What to do
Find every line in the rows below that contains the string "Image" and copy each one out in full. Case counts.

Provided records
---

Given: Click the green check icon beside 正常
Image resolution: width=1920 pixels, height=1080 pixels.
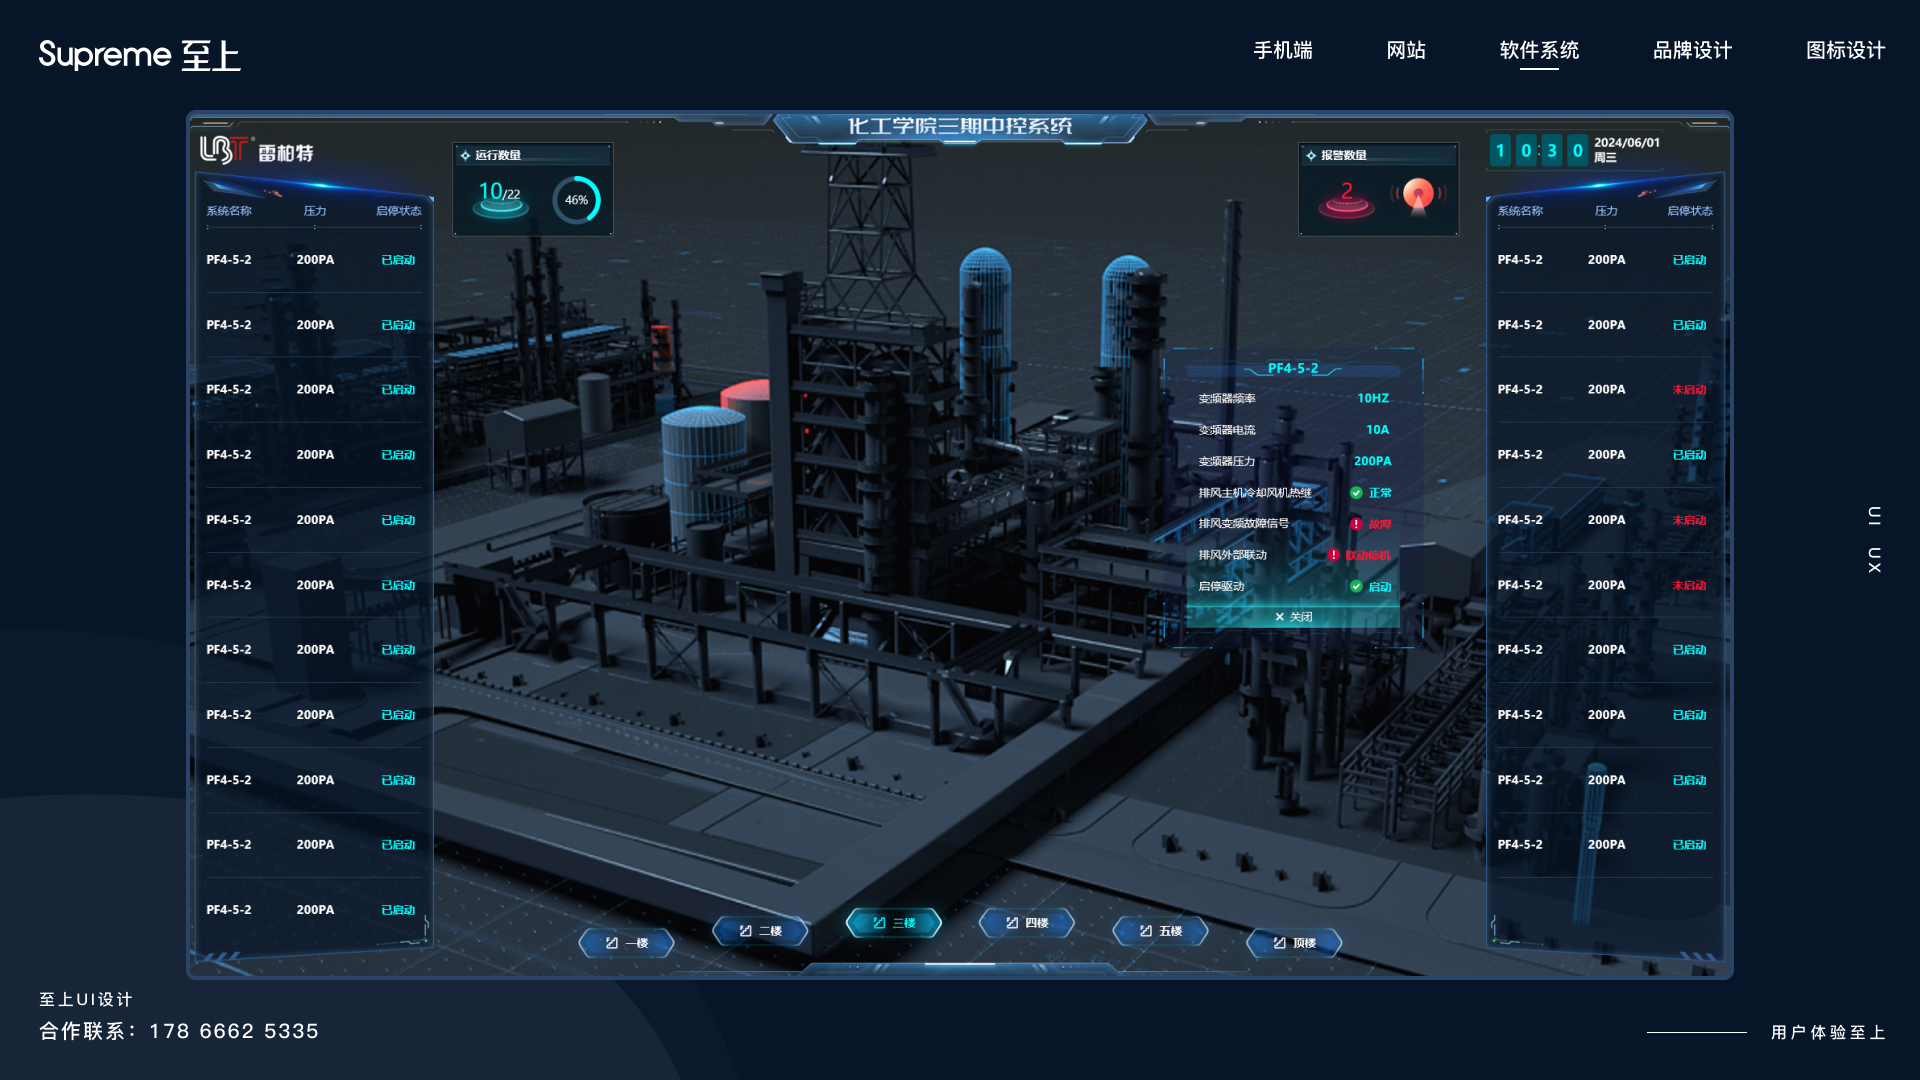Looking at the screenshot, I should coord(1356,493).
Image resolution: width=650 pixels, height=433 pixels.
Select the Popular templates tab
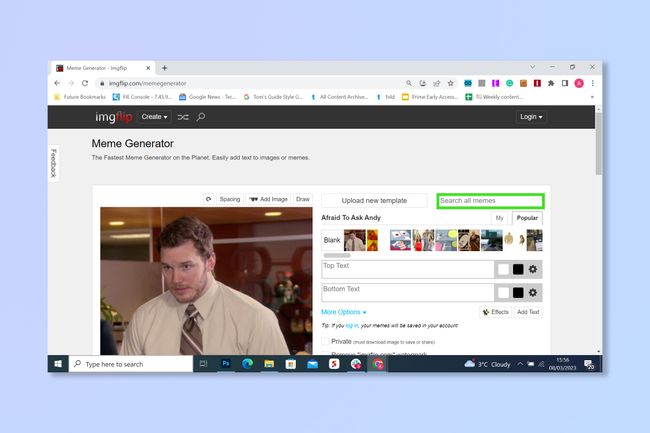(527, 218)
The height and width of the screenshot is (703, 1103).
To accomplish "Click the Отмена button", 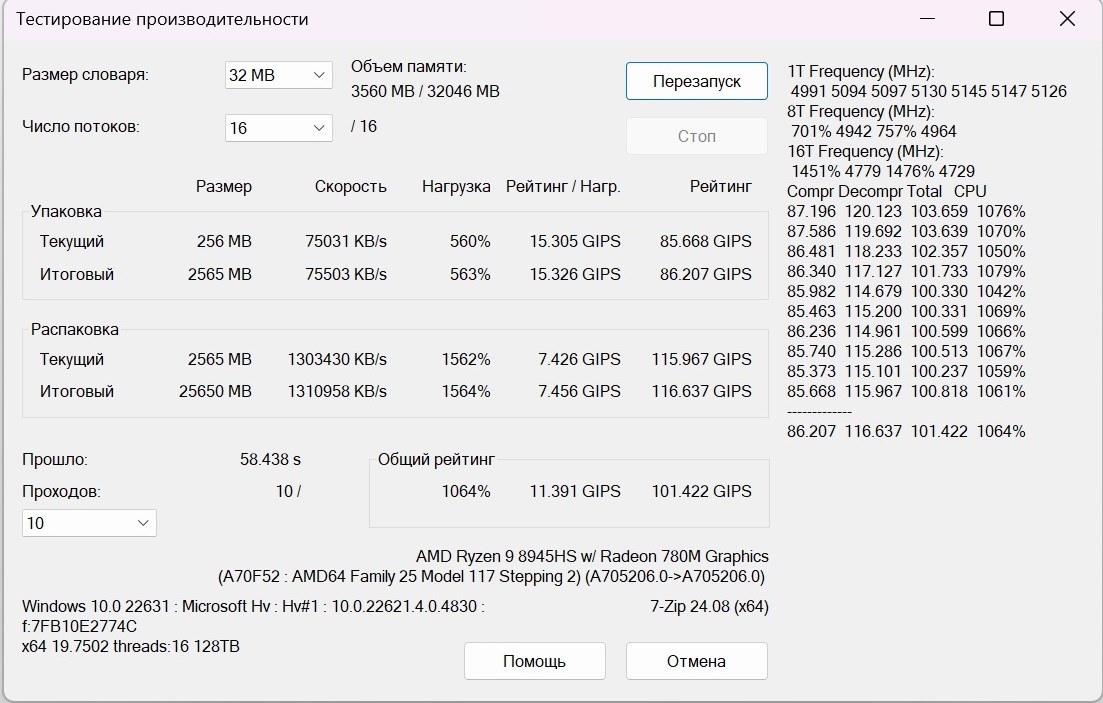I will pos(696,661).
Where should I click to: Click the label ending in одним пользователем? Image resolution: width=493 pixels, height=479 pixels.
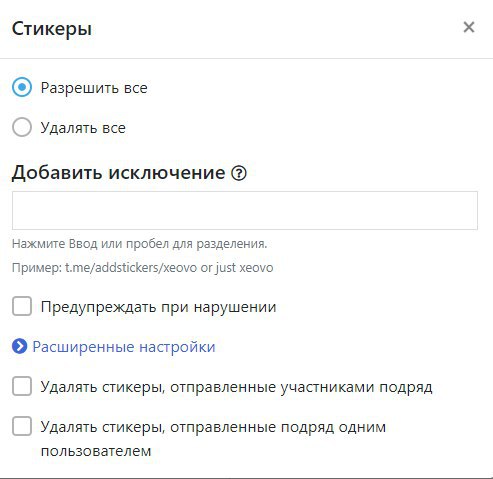[213, 439]
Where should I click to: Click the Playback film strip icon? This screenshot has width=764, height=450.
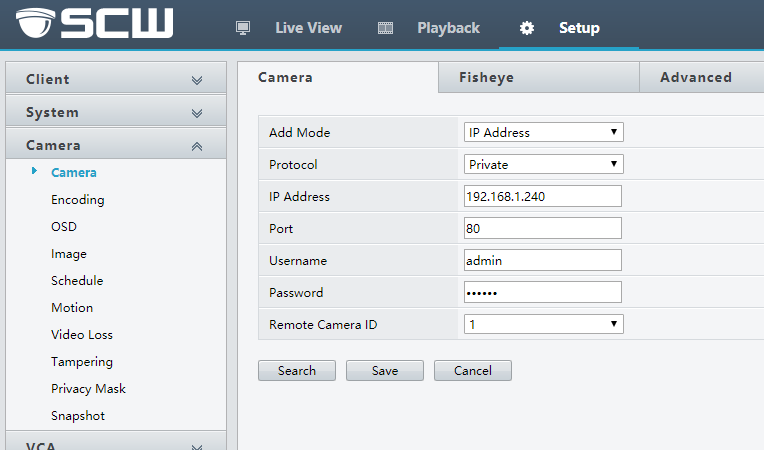point(385,28)
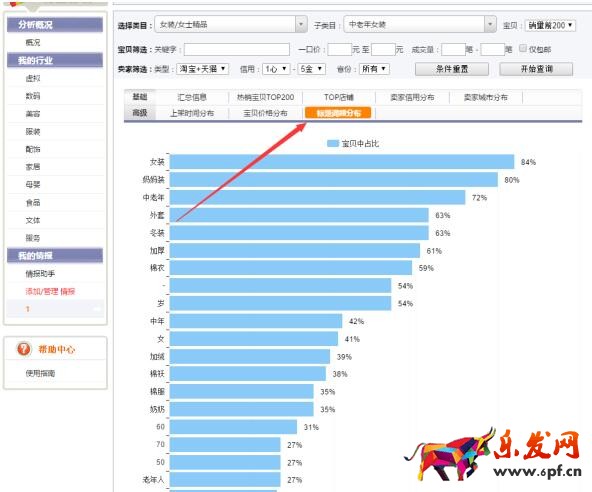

---

Written answer
Image resolution: width=1920 pixels, height=1080 pixels.
Image resolution: width=650 pixels, height=433 pixels.
Where should I click to: Click the label ending in одним пользователем? Image resolution: width=493 pixels, height=479 pixels.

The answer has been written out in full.